> _Required task_: Copy the records below exactly as they appear, every line of them.

> _Rows_:
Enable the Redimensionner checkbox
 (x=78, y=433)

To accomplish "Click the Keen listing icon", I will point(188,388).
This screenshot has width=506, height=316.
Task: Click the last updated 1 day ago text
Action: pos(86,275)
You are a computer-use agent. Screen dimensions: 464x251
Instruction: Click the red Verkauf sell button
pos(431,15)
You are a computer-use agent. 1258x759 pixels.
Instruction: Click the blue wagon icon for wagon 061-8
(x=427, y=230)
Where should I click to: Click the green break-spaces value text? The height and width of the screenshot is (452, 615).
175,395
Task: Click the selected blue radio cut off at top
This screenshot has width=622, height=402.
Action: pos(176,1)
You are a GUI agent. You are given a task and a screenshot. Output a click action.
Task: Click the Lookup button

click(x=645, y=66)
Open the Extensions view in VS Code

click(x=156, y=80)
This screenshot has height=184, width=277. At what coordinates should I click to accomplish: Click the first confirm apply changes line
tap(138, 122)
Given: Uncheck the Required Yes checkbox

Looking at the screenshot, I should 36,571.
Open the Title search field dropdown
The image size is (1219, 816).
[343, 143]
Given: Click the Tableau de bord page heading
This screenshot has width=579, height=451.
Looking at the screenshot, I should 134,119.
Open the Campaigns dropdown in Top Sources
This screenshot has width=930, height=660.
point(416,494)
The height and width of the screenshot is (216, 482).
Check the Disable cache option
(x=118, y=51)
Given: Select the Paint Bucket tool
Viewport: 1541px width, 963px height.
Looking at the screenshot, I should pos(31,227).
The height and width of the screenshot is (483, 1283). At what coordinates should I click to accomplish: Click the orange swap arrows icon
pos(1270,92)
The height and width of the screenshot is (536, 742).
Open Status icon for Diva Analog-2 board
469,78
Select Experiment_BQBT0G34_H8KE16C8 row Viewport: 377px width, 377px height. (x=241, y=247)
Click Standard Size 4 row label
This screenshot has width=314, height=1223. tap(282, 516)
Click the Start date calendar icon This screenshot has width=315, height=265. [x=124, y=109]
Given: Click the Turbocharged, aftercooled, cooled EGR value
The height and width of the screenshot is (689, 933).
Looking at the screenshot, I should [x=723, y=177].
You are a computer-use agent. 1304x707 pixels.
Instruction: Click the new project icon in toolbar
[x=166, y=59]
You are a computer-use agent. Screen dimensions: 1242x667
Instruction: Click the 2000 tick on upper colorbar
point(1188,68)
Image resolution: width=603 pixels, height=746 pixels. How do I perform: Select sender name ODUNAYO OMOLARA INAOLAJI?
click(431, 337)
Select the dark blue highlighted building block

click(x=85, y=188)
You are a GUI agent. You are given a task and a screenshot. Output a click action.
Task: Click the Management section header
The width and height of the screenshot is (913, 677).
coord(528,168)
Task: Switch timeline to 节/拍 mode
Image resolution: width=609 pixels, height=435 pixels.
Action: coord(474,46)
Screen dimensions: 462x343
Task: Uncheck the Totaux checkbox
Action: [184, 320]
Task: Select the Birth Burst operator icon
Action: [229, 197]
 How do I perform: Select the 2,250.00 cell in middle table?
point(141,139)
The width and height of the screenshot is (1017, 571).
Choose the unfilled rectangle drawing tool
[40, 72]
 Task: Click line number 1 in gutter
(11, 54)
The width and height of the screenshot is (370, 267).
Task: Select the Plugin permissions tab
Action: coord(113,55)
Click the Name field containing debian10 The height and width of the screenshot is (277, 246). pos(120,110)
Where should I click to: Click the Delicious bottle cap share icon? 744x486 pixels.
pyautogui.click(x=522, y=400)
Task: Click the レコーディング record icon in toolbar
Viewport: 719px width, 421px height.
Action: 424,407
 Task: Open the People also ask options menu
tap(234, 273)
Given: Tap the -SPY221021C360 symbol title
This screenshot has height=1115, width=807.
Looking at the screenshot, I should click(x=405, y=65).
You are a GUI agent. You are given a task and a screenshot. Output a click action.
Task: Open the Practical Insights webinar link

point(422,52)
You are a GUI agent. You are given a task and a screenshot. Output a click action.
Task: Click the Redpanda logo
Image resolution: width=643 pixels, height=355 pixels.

> _Response to this exercise_:
Enable the Redimensionner checkbox
 (x=78, y=433)

To accomplish "Click the Keen listing icon", I will point(188,388).
This screenshot has width=506, height=316.
Task: Click the last updated 1 day ago text
Action: pos(86,275)
You are a computer-use agent. Screen dimensions: 464x251
Instruction: Click the red Verkauf sell button
pos(431,15)
You are a computer-use agent. 1258x759 pixels.
Instruction: Click the blue wagon icon for wagon 061-8
(x=427, y=230)
Where should I click to: Click the green break-spaces value text? The height and width of the screenshot is (452, 615).
175,395
Task: Click the selected blue radio cut off at top
This screenshot has width=622, height=402.
Action: pos(176,1)
You are a GUI agent. You are given a task and a screenshot. Output a click action.
Task: Click the Lookup button

click(x=645, y=66)
Open the Extensions view in VS Code

click(x=156, y=80)
This screenshot has height=184, width=277. At what coordinates should I click to accomplish: Click the first confirm apply changes line
tap(138, 122)
Given: Uncheck the Required Yes checkbox

Looking at the screenshot, I should 36,571.
Open the Title search field dropdown
The image size is (1219, 816).
[343, 143]
Given: Click the Tableau de bord page heading
This screenshot has width=579, height=451.
Looking at the screenshot, I should 134,119.
Open the Campaigns dropdown in Top Sources
This screenshot has width=930, height=660.
point(416,494)
The height and width of the screenshot is (216, 482).
Check the Disable cache option
(x=118, y=51)
Given: Select the Paint Bucket tool
Viewport: 1541px width, 963px height.
Looking at the screenshot, I should pos(31,227).
The height and width of the screenshot is (483, 1283). At what coordinates should I click to accomplish: Click the orange swap arrows icon
pos(1270,92)
The height and width of the screenshot is (536, 742).
Open Status icon for Diva Analog-2 board
469,78
Select Experiment_BQBT0G34_H8KE16C8 row Viewport: 377px width, 377px height. (x=241, y=247)
Click Standard Size 4 row label
This screenshot has width=314, height=1223. tap(282, 516)
Click the Start date calendar icon This screenshot has width=315, height=265. [x=124, y=109]
Given: Click the Turbocharged, aftercooled, cooled EGR value
The height and width of the screenshot is (689, 933).
Looking at the screenshot, I should [x=723, y=177].
You are a computer-use agent. 1304x707 pixels.
Instruction: Click the new project icon in toolbar
[x=166, y=59]
You are a computer-use agent. Screen dimensions: 1242x667
Instruction: Click the 2000 tick on upper colorbar
point(1188,68)
Image resolution: width=603 pixels, height=746 pixels. How do I perform: Select sender name ODUNAYO OMOLARA INAOLAJI?
click(431, 337)
Select the dark blue highlighted building block

click(x=85, y=188)
You are a GUI agent. You are given a task and a screenshot. Output a click action.
Task: Click the Management section header
The width and height of the screenshot is (913, 677).
coord(528,168)
Task: Switch timeline to 节/拍 mode
Image resolution: width=609 pixels, height=435 pixels.
Action: coord(474,46)
Screen dimensions: 462x343
Task: Uncheck the Totaux checkbox
Action: [184, 320]
Task: Select the Birth Burst operator icon
Action: [229, 197]
 How do I perform: Select the 2,250.00 cell in middle table?
point(141,139)
The width and height of the screenshot is (1017, 571).
Choose the unfilled rectangle drawing tool
[40, 72]
 Task: Click line number 1 in gutter
(11, 54)
The width and height of the screenshot is (370, 267).
Task: Select the Plugin permissions tab
Action: coord(113,55)
Click the Name field containing debian10 The height and width of the screenshot is (277, 246). pos(120,110)
Where should I click to: Click the Delicious bottle cap share icon? 744x486 pixels.
pyautogui.click(x=522, y=400)
Task: Click the レコーディング record icon in toolbar
Viewport: 719px width, 421px height.
Action: 424,407
 Task: Open the People also ask options menu
tap(234, 273)
Given: Tap the -SPY221021C360 symbol title
This screenshot has height=1115, width=807.
Looking at the screenshot, I should click(x=405, y=65).
You are a GUI agent. You are given a task and a screenshot. Output a click action.
Task: Open the Practical Insights webinar link

point(422,52)
You are a GUI agent. You are given a task and a screenshot. Output a click action.
Task: Click the Redpanda logo
Image resolution: width=643 pixels, height=355 pixels.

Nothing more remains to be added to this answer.